How Pulmonary Hypertension is Caused?

Pulmonary hypertension is a pathological condition in which the blood pressure within the pulmonary arteries increases. The patient with pulmonary hypertension present with shortness of breath, dyspnea, fatigue, edema of lower limbs, chest pain, sometimes syncope. Pulmonary hypertension is gradually occurring diseases affecting age group between 25 to 60 years more commonly.

The exact cause of Pulmonary hypertension (PH) is still unknown but there are several risk factor associated with the disease like COPD, Sickle Cell anemia, pulmonary embolism, diseases of right Atrium, mitral valve stenosis. The Mechanism of Pulmonary Hypertension is thought to be due to inflammation of the lungs arteries.

How Pulmonary Hypertension is Caused?

Pathogenesis of Pulmonary Hypertension

Pulmonary Hypertension is multifactorial in Origin. It is often associated with cardiac and pulmonary abnormalities. WHO has classified pulmonary hypertension on the basis of its causes into primary and secondary PH. Primary hypertension is caused due to diseases of the pulmonary arteries while secondary pulmonary hypertension is resulted due to other non-vascular causes.

Classification of Pulmonary Hypertension

WHO group 1- Pulmonary arterial hypertension:

It is caused due to-

  • Idiopathic.
  • Drug induced.
  • Toxin induced.
  • Connective tissue disorder.
  • HIV.
  • Portal hypertension.

WHO Group 1′- Pulmonary veno-occlusive diseases

  • Idiopathic.
  • Drug and Toxic induced.
  • Radiation induced.
  • Connective tissue diseases.

WHO Group 1″- Persistent pulmonary hypertension of newborn.

WHO Group 2- Pulmonary Hypertension developing secondary to left heart diseases.

  • Valvular heart disease.
  • Congenital left/right inflow/outflow track obstruction.
  • Congenital cardiac myopathies.
  • Congenital pulmonary venous stenosis.

WHO Group 3- Pulmonary hypertension due to Pathology in the lungs:

  • Chronic obstructive pulmonary diseases/ COPD.
  • Alveolar hypo perfusion.
  • Altitude sickness.
  • Development abnormalities.

WHO Group 4- Chronic arterial obstruction:

  • Pulmonary thromboembolic hypertension.
  • Arteritis.
  • Congenital pulmonary arterial stenosis.

WHO Group 5- Pulmonary Hypertension with multifactorial mechanism:

  • Chronic hemolytic anemia.
  • Sarcoidosis.
  • Neurofibromatosis.
  • Vasculitis
  • Glycogen storage disease.
  • Thyroid abnormalities.

In the pathogenesis of pulmonary arterial Hypertension there is narrowing of the lumen of arteries going in and out of the lung parenchyma.
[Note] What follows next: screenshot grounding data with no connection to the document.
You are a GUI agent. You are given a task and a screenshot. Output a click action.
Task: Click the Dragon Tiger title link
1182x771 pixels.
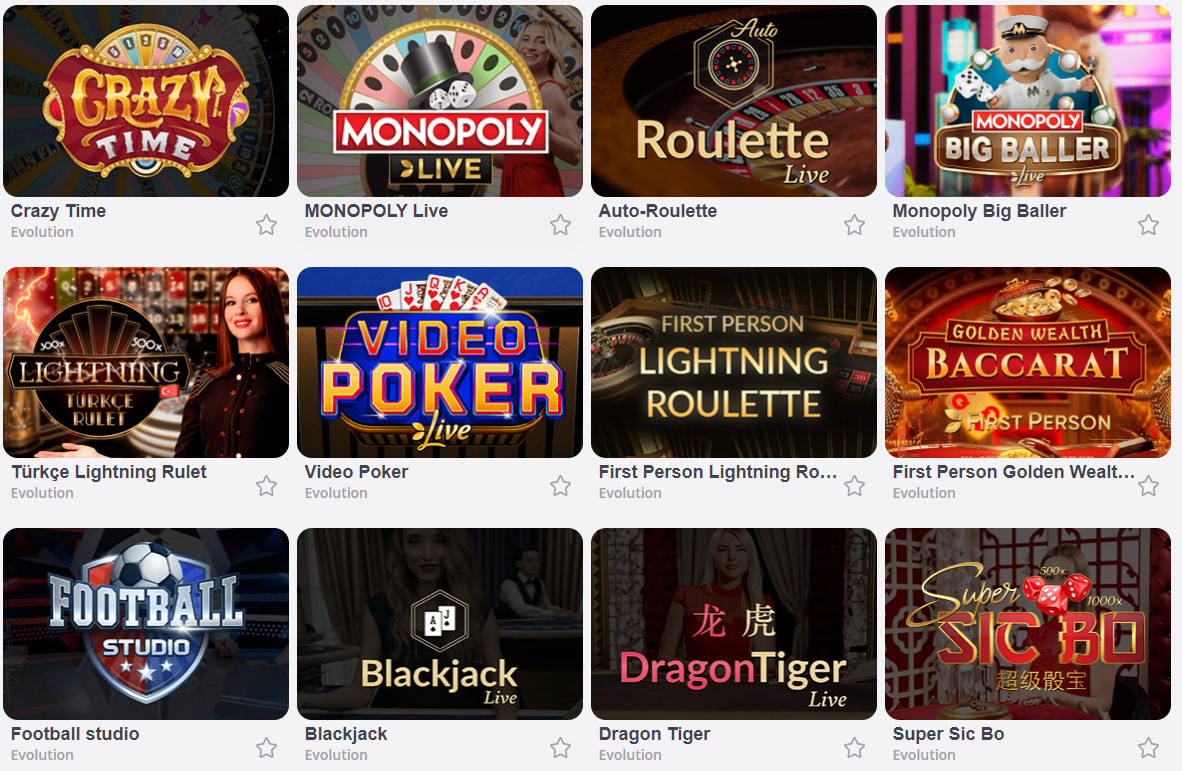point(654,733)
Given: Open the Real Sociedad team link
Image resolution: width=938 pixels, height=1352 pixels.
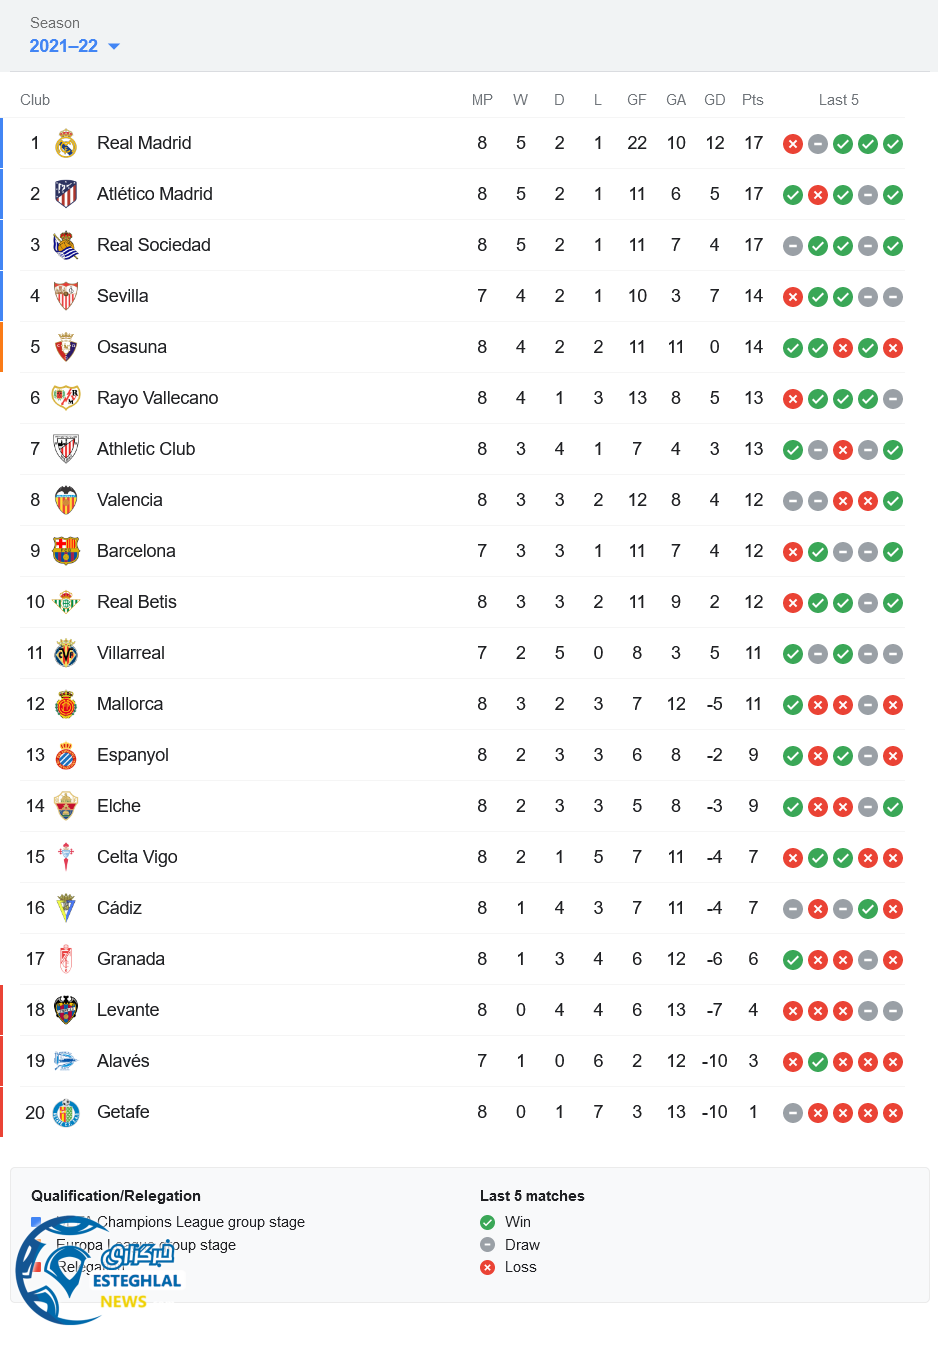Looking at the screenshot, I should (x=153, y=245).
This results in increased work load on the heart as heart has to pump the same amount of blood through the narrowed lumen. With the course of disease the wall of these arteries becomes harder and stiffer and thicker by the process of fibrosis. Narrowing of the lumen of these arteries is supposed to be due to cumulative effect of processes like vasoconstriction, remodeling of vessels (due to fibrosis, inflammatory mediators). With the passage of time, the arteries become stiffer and thicker due to vascular remodeling. This increases the blood pressure within the pulmonary vessels. This causes increased pressure on the right side of heart. Initially the right side of heart tried to compensate these changes by hypertrophy and increased force of contraction, but these changes fail to cope with the demand and the need of oxygen to the right atrial musculature down not met. So right sided heart failure occurs.

Pulmonary Hypertension due to left heart disease is not due to constriction or endothelial damage to pulmonary vessels. It is due to failure of the pumping action of the right side of heart which causes the pooling of blood in the pulmonary vessels and back pressure in the pulmonary circulatory system.
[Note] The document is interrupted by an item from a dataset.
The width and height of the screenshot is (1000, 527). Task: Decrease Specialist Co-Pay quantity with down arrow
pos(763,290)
In Pulmonary Hypertension of lung, hypoxia due to low level of oxygen to the pulmonary vessels there is occurrence of vasoconstriction of the pulmonary vessels. When the hypoxia is extensive and involving a much larger area of the lung parenchyma, there occurs a widespread vasoconstriction of the Pulmonary vascular bed leading to increased pulmonary arterial pressure and sustained high pressure in these vessels causes thickening of the musculature of the same resulting in Sustained pulmonary Hypertension.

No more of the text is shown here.